Conforme supracitado, para vários economistas a guerra às drogas não passa de uma guerra fracassada aonde já temos o vencedor (Estado), e o perdedor (indivíduo/sociedade), extraindo de ensinamentos do economista vencedor do prêmio Nobel Gary Becker, tal guerra é o que ele chama de “paradoxo da guerra contra às drogas”.[3] Tal ideia parte a premissa de que, a apreensão de drogas diminui sua oferta disponível, entretanto, sua demanda continua quase que intacta o que faz com que seu preço e sua margem de lucro subam, ou seja, margens maiores de lucros atraem novos agentes (traficantes) além de financiarem compras de armas e despistes para a polícia, sendo esta a razão para o número de viciados em drogas se manter constante nos últimos 50 anos nos Estados Unidos[4], a despeito dos investimentos cada vez maiores no combate ao tráfico de drogas.
Para Milton Friedman, economista também laureado com o prêmio Nobel de economia, ao combater com violência o tráfico de drogas, o Estado faz uma seleção adversa, permitindo que apenas os traficantes mais violentos, corruptos e poderosos continuem nesse mercado, sendo um arranjo que beneficia diretamente o crime organizado, por fazer que a ação estatal proteja cartéis e facções criminosas.

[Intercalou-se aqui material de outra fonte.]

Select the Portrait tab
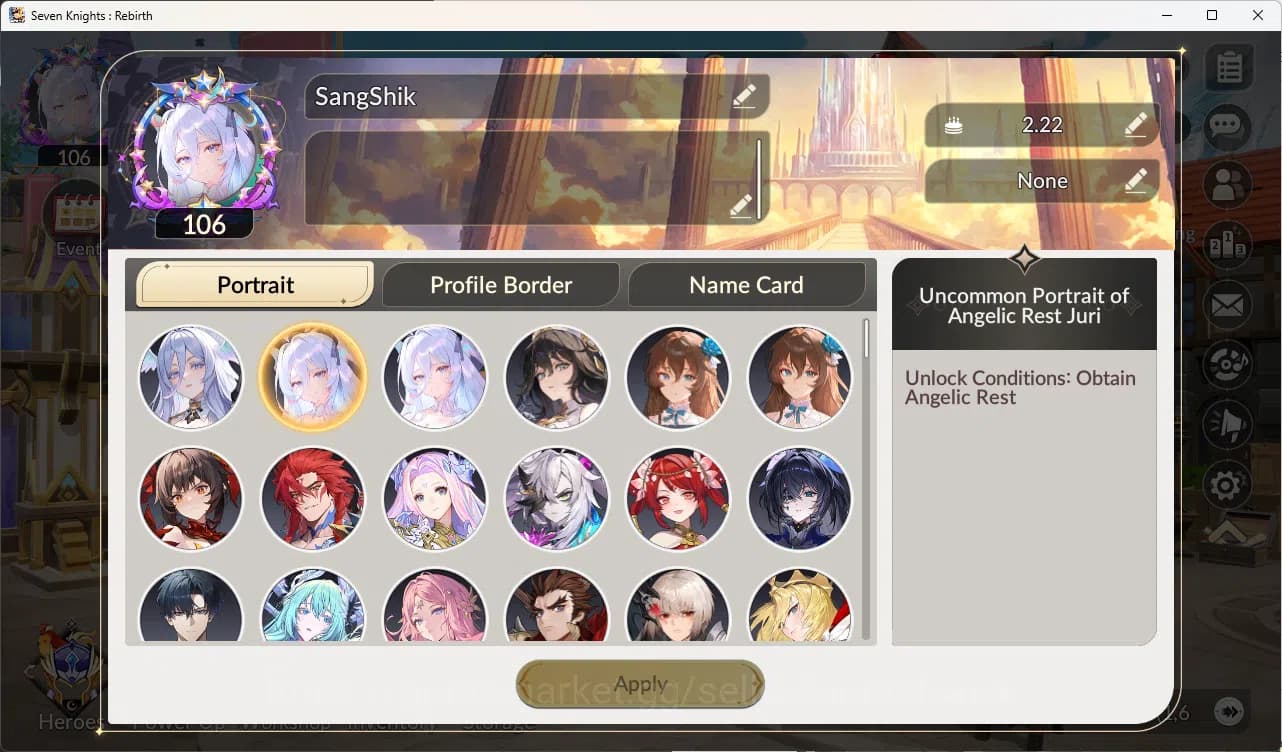[253, 285]
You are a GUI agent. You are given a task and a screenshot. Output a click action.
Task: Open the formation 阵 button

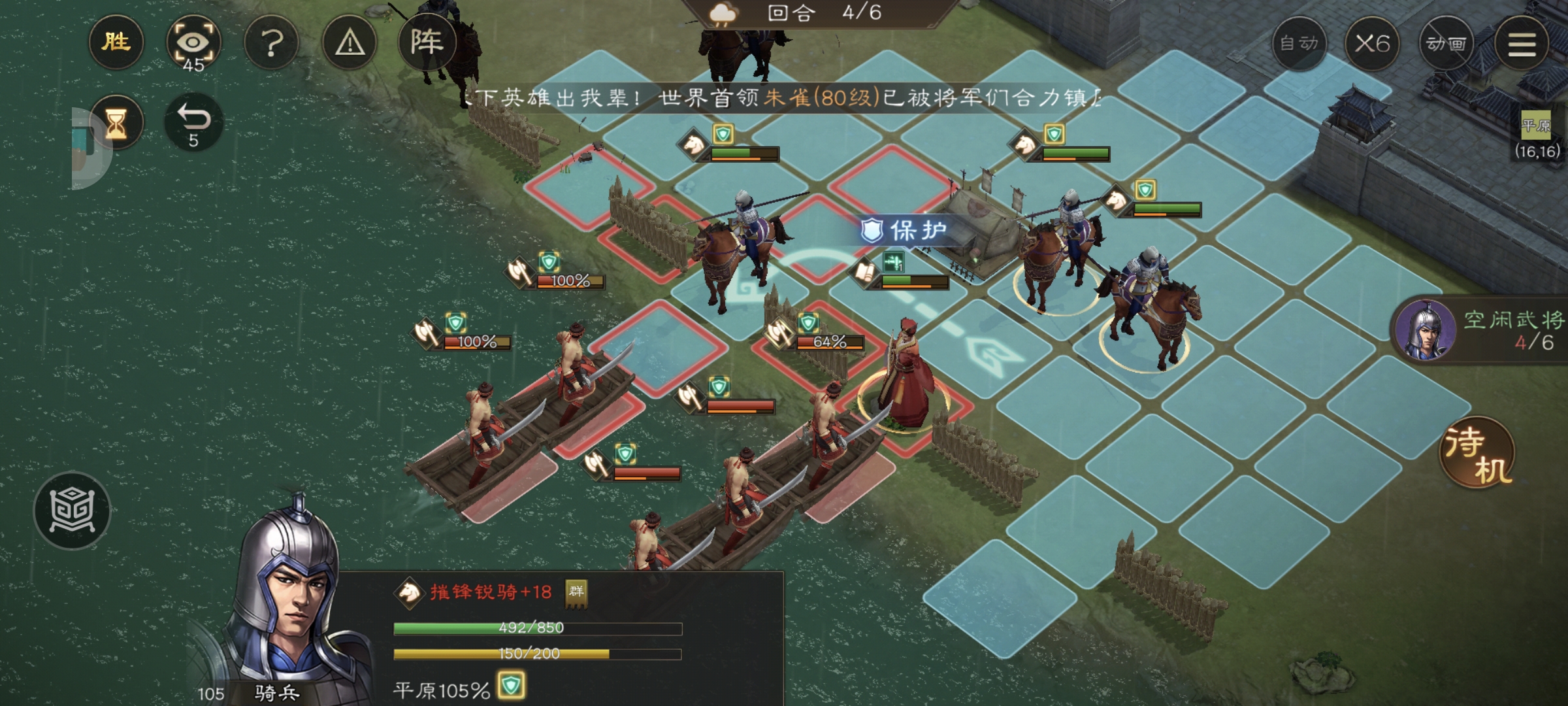coord(427,42)
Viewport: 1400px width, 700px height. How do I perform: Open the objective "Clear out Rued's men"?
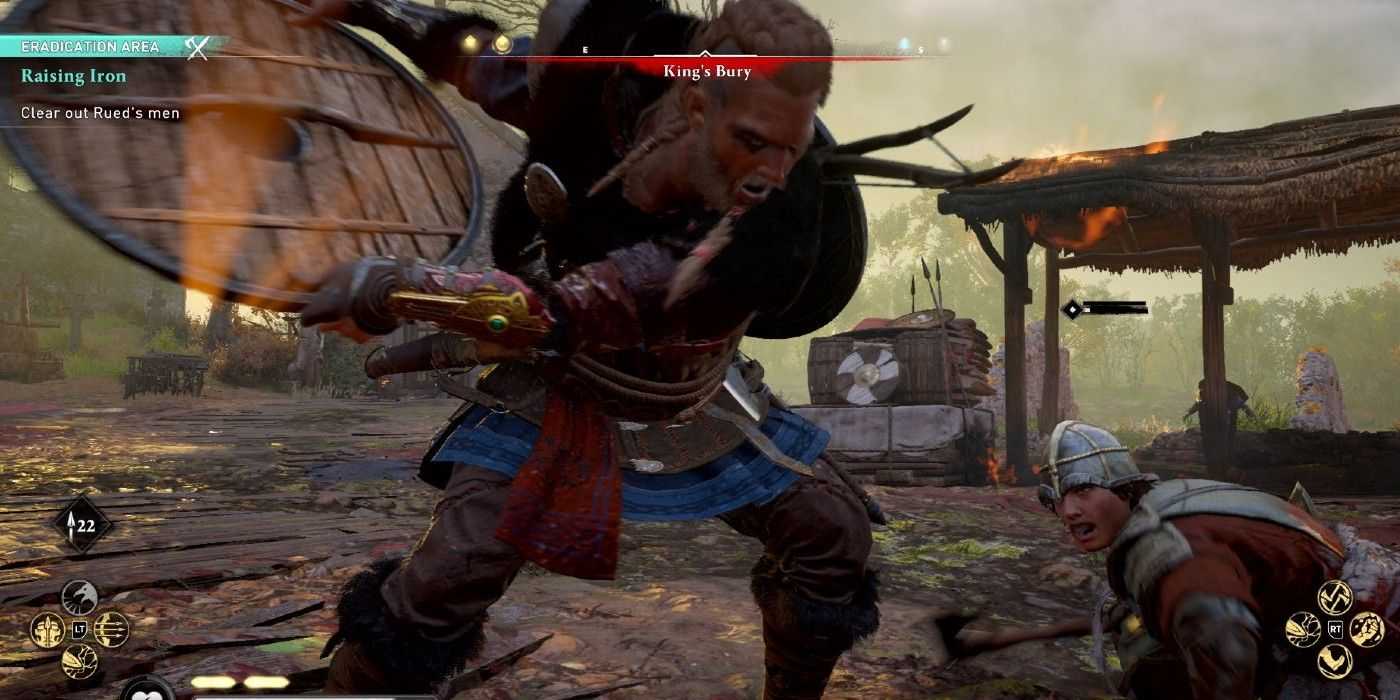click(x=100, y=113)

Confirmando o argumento de Friedman, em 2014, uns trios de economistas britânicos estudaram um experimento feito pela polícia de Londres que, por um determinado lapso temporal deixou de combater o tráfico de maconha no bairro de Lamberth. A conclusão foi que a estratégia foi responsável por diminuir o número medido pelo número de ocorrências de outros crimes e aumentar a eficiência da polícia (medida pelo número de prisões e casos elucidados) no seu combate[5].
Outro estudo feito em 2017 corroborou a tese[6].
Ou seja, de acordo com os estudos e ideias, os economistas acreditam que recursos são escassos, logo, cada centavo ou tempo investido em uma atividade não pode ser investido em outra – e isso também se aplica à polícia. O tempo e dinheiro investidos na guerra às drogas são tempo e dinheiro não investidos no combate de crimes como homicídio, estupro e roubo.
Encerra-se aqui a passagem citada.